### Job 1
According to the text about the Carnegie Hall album, on what date was the album recorded?
### Job 2
From the text about the Carnegie Hall album, write out the passage between "Flatt and Scruggs at" and "number CL 2045).", inclusive.
### Job 3
Decide whether each statement agrees with the text about the Carnegie Hall album. Answer yes or no, and quote the deciding words of the text.
(a) Columbia Records released the album in 1963.
(b) The album peaked at No. 3 on the Top Country Albums chart.
(c) AllMusic gave the album four stars.

Flatt and Scruggs at Carnegie Hall! is a live album by bluegrass artists Flatt and Scruggs. It was recorded on December 8, 1962, at the first bluegrass concert ever performed at Carnegie Hall. It was released in 1963 by Columbia Records (catalog number CL 2045). 

The album debuted on Billboard magazine's Top Country Albums chart on January 25, 1964, peaked at No. 7, and remained on the chart for a total of 16 weeks.

AllMusic gave the album a rating of three stars.

### Information supplied
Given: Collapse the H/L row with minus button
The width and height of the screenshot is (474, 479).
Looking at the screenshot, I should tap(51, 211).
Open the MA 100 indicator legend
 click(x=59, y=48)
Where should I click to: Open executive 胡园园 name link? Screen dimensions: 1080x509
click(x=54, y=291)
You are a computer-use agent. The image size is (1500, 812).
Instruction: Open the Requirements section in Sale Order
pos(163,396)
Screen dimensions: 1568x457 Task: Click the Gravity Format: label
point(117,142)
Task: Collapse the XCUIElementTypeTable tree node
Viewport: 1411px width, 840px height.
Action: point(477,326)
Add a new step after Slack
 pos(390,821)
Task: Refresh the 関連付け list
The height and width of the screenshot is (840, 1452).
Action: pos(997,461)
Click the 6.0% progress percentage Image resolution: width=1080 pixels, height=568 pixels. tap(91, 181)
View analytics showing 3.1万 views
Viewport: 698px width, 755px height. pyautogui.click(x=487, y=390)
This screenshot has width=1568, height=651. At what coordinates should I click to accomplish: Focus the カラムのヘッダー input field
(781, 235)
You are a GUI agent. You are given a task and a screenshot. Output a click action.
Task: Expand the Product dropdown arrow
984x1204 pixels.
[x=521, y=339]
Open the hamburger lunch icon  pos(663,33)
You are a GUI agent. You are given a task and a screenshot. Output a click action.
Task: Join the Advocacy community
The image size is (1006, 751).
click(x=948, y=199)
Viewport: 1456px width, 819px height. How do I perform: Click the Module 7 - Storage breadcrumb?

### Task result 1
December 8, 1962

### Task result 2
Flatt and Scruggs at Carnegie Hall! is a live album by bluegrass artists Flatt and Scruggs. It was recorded on December 8, 1962, at the first bluegrass concert ever performed at Carnegie Hall. It was released in 1963 by Columbia Records (catalog number CL 2045).

### Task result 3
(a) Yes: "It was released in 1963 by Columbia Records"
(b) No: "peaked at No. 7"
(c) No: "AllMusic gave the album a rating of three stars."